Bright microlensing candidates mag<17

              
                ERROR_LOG_SLACK_CHANNEL = 'UP414JK1D' #my slack id, instead of name

#wyrzykowski_bright_microlensing_v4

from scipy.stats import skew
import numpy as np
from scipy.optimize import leastsq


def ulens_fixedbl(t, t0, te, u0, I0):
    fs=1.
    tau=(t-t0)/te
    x=tau
    y=u0
    
    u=np.sqrt(x**2+y**2)
    ampl= (u**2 + 2)/(u*np.sqrt(u**2+4))
    F = ampl*fs + (1-fs)
    I = I0 - 2.5*np.log10(F)
    return I

def fit_ulensfixedbl(epoch, avmag, err):

    #catching short light curves:
    if (len(epoch)<10): 
        return [999,999,999,999], 1999999.

    t0=epoch[np.argmin(avmag)]
    te=50.
    u0=0.1
    I0=np.amax(avmag)
    x=epoch
    y=avmag
    
    ulensparam=[t0, te, u0, I0]
    fp = lambda v, x: ulens_fixedbl(x, v[0],v[1],v[2],v[3])
    e = lambda v, x, y, err: ((fp(v,x)-y)/err)
    v, success = leastsq(e, ulensparam, args=(x,y,err), maxfev=1000000)
    #no solution:
    if (success == 0) : return ulensparam, 999999.
    chi2 = sum(e(v,x,y,err)**2)
    chi2dof=sum(e(v,x,y,err)**2)/(len(x)-len(v))
    out = []
    for t in v:
        out.append(t)
    out.append(chi2)
    out.append(chi2dof)
    return out, chi2dof

def bright_microlensing(ld):
    skewThreshold = 0
    etaThreshold = 0.3
    chi2Threshold = 1000.
    u0Threshold = 0.3
    teThreshold = 1000.

    p = ld.get_properties()
    fid = p['ztf_fid']

    _, mjd = ld.get_time_series(filters={'ztf_fid': fid})
    if len(mjd) < 10:
        return

    mags, errs, times, is_var_star, corrected = ld.get_varstar_corrected_mags(fid=fid)
    if is_var_star and corrected:
        stream_name = 'bright_microlensing_variable_star'
    else:
        stream_name = 'bright_microlensing'

    #computing stats
    nrtrid=len(mjd)
    eta=1./(nrtrid-1.)/np.var(mags)*np.sum((mags[1:]-mags[:-1])*(mags[1:]-mags[:-1]))
    #skewness
    skewness=skew(mags)    
    rmax=np.amax(mags)

    if (rmax<17.0 and skewness<skewThreshold and eta<etaThreshold) :
        fitparams, chi2dof = fit_ulensfixedbl(times, mags, errs)
#        t0=fitparams[0]
        te=np.abs(fitparams[1])
        u0=np.abs(fitparams[2])
        if (np.abs(u0)<u0Threshold and chi2dof<chi2Threshold and te<teThreshold) : 
            ld.send_to_stream(stream_name)
          
              
            

Output

When an alert exits the pipeline it has been flagged with catalog matches, arbitrary new data properties generated by the filters, and stream associations.
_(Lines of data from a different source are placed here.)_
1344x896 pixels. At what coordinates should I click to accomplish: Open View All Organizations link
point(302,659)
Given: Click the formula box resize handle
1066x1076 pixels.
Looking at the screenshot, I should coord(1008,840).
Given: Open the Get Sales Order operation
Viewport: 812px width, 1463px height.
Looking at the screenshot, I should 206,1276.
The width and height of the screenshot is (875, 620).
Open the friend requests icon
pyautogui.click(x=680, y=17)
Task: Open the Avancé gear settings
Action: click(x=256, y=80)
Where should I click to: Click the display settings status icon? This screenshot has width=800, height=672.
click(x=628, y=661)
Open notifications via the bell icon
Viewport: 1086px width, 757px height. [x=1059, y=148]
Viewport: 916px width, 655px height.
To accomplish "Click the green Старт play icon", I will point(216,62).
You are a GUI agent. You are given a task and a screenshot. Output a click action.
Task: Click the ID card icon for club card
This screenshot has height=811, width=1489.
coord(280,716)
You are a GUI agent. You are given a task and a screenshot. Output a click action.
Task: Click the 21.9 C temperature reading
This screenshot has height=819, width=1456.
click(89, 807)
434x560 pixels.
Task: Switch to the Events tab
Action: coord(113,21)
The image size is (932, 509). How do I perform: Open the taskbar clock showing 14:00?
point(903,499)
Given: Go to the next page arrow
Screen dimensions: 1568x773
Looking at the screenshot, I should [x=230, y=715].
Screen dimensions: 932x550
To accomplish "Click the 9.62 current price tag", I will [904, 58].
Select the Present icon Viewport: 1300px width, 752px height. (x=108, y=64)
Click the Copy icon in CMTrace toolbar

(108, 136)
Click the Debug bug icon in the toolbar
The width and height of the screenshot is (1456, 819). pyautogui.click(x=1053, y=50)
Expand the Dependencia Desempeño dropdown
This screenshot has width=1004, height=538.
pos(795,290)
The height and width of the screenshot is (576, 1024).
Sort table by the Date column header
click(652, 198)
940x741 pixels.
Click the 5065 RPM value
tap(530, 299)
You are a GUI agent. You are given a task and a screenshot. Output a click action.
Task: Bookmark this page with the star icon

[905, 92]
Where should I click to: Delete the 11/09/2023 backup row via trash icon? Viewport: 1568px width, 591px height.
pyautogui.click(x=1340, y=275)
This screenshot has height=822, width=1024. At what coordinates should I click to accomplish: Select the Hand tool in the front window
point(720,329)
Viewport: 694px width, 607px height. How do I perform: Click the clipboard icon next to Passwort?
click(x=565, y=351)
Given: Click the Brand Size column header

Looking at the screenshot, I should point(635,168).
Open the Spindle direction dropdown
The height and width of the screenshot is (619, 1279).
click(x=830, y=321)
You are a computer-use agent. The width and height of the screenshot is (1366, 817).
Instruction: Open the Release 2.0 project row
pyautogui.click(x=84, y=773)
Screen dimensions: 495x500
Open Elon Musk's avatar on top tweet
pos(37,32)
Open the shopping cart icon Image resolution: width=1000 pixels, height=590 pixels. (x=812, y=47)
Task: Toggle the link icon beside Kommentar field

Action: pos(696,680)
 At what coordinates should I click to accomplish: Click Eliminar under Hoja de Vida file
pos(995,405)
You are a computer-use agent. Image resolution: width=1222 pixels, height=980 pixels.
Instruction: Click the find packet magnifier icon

At this point we check alerts for association with user-submitted watched objects, and send Slack notifications accordingly.

Finally, we output the alert to Kafka streams if it was associated with a stream. Downstream systems and users connect to the streams in real-time using the ANTARES client library.